### TASK TO CARRY OUT
Swap "Komody" for "Prádelníky" throughout the records below and repeat them with nothing else altered.

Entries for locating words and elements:
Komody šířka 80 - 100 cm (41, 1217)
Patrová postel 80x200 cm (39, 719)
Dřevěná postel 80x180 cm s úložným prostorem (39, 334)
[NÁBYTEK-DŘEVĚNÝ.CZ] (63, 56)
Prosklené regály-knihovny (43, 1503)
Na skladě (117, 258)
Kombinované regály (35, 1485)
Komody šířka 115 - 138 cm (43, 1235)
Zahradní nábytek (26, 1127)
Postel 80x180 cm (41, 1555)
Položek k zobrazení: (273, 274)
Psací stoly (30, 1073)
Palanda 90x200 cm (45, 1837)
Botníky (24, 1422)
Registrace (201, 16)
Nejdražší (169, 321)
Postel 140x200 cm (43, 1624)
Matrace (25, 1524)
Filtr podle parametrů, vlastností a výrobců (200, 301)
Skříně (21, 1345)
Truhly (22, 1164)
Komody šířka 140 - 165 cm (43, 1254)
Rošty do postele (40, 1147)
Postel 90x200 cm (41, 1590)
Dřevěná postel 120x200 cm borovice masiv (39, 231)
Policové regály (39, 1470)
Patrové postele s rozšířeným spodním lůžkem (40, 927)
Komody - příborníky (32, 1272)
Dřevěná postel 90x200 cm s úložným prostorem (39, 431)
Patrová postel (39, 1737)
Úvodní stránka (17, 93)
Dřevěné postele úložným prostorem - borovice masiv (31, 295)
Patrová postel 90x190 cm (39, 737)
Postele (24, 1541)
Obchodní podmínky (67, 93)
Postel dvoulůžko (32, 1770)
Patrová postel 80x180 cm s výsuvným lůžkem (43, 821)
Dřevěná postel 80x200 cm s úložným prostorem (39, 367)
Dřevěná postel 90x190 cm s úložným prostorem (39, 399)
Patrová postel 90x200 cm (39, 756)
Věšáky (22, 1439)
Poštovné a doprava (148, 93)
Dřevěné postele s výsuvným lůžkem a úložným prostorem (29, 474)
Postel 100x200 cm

### SOLUTION TO THE PROBLEM
Prádelníky šířka 80 - 100 cm (41, 1217)
Patrová postel 80x200 cm (39, 719)
Dřevěná postel 80x180 cm s úložným prostorem (39, 334)
[NÁBYTEK-DŘEVĚNÝ.CZ] (63, 56)
Prosklené regály-knihovny (43, 1503)
Na skladě (117, 258)
Kombinované regály (35, 1485)
Prádelníky šířka 115 - 138 cm (43, 1235)
Zahradní nábytek (26, 1127)
Postel 80x180 cm (41, 1555)
Položek k zobrazení: (273, 274)
Psací stoly (30, 1073)
Palanda 90x200 cm (45, 1837)
Botníky (24, 1422)
Registrace (201, 16)
Nejdražší (169, 321)
Postel 140x200 cm (43, 1624)
Matrace (25, 1524)
Filtr podle parametrů, vlastností a výrobců (200, 301)
Skříně (21, 1345)
Truhly (22, 1164)
Prádelníky šířka 140 - 165 cm (43, 1254)
Rošty do postele (40, 1147)
Postel 90x200 cm (41, 1590)
Dřevěná postel 120x200 cm borovice masiv (39, 231)
Policové regály (39, 1470)
Patrové postele s rozšířeným spodním lůžkem (40, 927)
Prádelníky - příborníky (32, 1272)
Dřevěná postel 90x200 cm s úložným prostorem (39, 431)
Patrová postel (39, 1737)
Úvodní stránka (17, 93)
Dřevěné postele úložným prostorem - borovice masiv (31, 295)
Patrová postel 90x190 cm (39, 737)
Postele (24, 1541)
Obchodní podmínky (67, 93)
Postel dvoulůžko (32, 1770)
Patrová postel 80x180 cm s výsuvným lůžkem (43, 821)
Dřevěná postel 80x200 cm s úložným prostorem (39, 367)
Dřevěná postel 90x190 cm s úložným prostorem (39, 399)
Patrová postel 90x200 cm (39, 756)
Věšáky (22, 1439)
Poštovné a doprava (148, 93)
Dřevěné postele s výsuvným lůžkem a úložným prostorem (29, 474)
Postel 100x200 cm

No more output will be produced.